**Texto fornecido**:
###
O cientista radicado na Austrália, que assina a pesquisa ao lado de outros colegas, discute como está posto o desenvolvimento das baterias de íon-lítio, principalmente levando em consideração os objetivos de aumentar o nível de autonomia dos veículos e a diminuição do tamanho dos dispositivos embarcados nos carros. Para os cientistas, existe uma relação clara: a alta densidade de energia não só aumentará a autonomia, mas também reduzirá o número de células que serão necessárias para fornecer a mesma quantidade de energia, reduzindo assim o tamanho da bateria e, também, mexendo com os custos dos carros elétricos.
"Essa questão da densidade é o Santo Graal do setor atualmente. Todo o mundo quer uma bateria que seja mais leve e que tenha a mesma densidade energética. Esse é o campo superexplorado hoje", afirma Doubek. Para o pesquisador da Unicamp, enquanto a química fundamental embarcada nas baterias não mudou de modo significativo na última década, apesar de alguns ajustes ao longo do processo, a maneira de montar as baterias, envolvendo o design dos dispositivos, teve mudanças relevantes. E é nesse campo que as evoluções tecnológicas tendem a ocorrer.
###
Registros tirados de uma coleção
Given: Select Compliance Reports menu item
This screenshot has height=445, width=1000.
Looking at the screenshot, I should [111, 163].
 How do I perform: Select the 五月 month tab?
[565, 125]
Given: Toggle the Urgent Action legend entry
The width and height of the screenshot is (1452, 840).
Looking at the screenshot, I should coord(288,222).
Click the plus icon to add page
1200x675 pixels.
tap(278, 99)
###
**Tarefas do exercício**:
1. No texto sobre baterias de íon-lítio, o que o pesquisador da Unicamp diz que não mudou de modo significativo na última década?
2. Reproduza sem mudanças um trecho do texto sobre baterias: comece nas palavras "O cientista radicado" e pare depois de "dos carros elétricos.".
Os registros vêm de outra fonte, separada do texto.

**Conjunto de respostas**:
1. A química fundamental embarcada nas baterias.

2.
O cientista radicado na Austrália, que assina a pesquisa ao lado de outros colegas, discute como está posto o desenvolvimento das baterias de íon-lítio, principalmente levando em consideração os objetivos de aumentar o nível de autonomia dos veículos e a diminuição do tamanho dos dispositivos embarcados nos carros. Para os cientistas, existe uma relação clara: a alta densidade de energia não só aumentará a autonomia, mas também reduzirá o número de células que serão necessárias para fornecer a mesma quantidade de energia, reduzindo assim o tamanho da bateria e, também, mexendo com os custos dos carros elétricos.